I perserve now too. In the wrong way. Chasing after a dream that cannot exist.

I have the qualities. I am just using it the wrong way.

If I put the same amount of energy in work and writing, I would be successful. Or at least moderately successful.

I am pretty dumb, I know. At least I am aware of it.

Blah.

Thursday, April 03, 2008

Death in dreams

I had the weirdest dream.

I dreamt that I died. But in my dream, I continued living on earth .. like a ghost.

A few hours after my death, I met my roommate, who didnt believe me when I told him I just died. The news hasnt spread yet. I died by a snake bite.

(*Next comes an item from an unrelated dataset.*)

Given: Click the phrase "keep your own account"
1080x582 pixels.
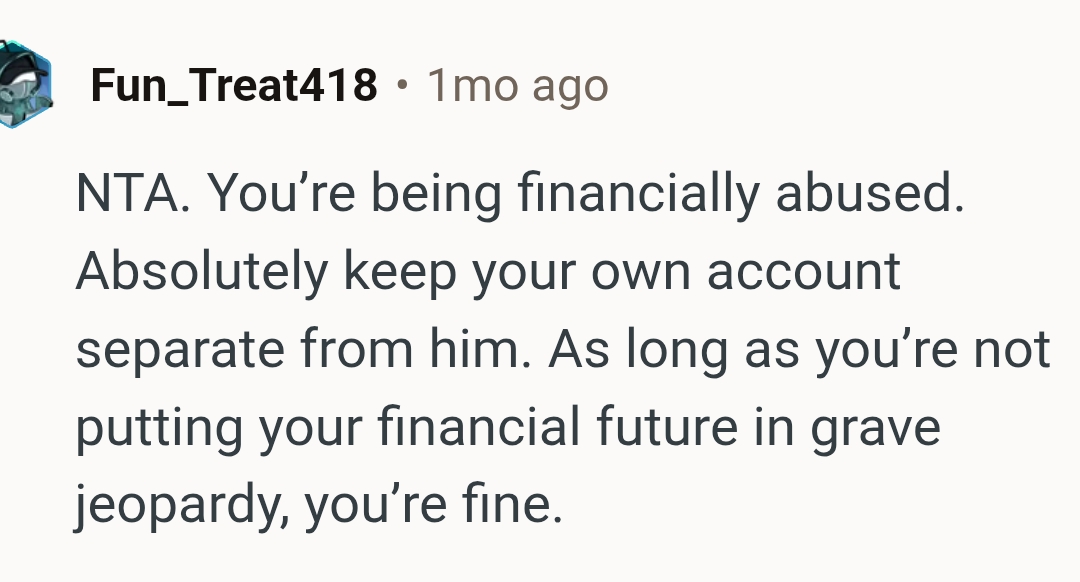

R: You know what to do now right?
Me (Staring at the mirror and washing my hands):What?
R: Start digging.

And the worst part was, I know but I didnt want to do it. I still have so much left on earth that I havent accomplished. I felt as if I just lost everything and there was nothing left for me but to dig.

Dream:

I was eating dinner somewhere by the road...and there was another family a few meter a way. As I made my way back home, the family's snake "chose" me. It flew to my neck and bit me. The newspaper report read that it was unfortunate...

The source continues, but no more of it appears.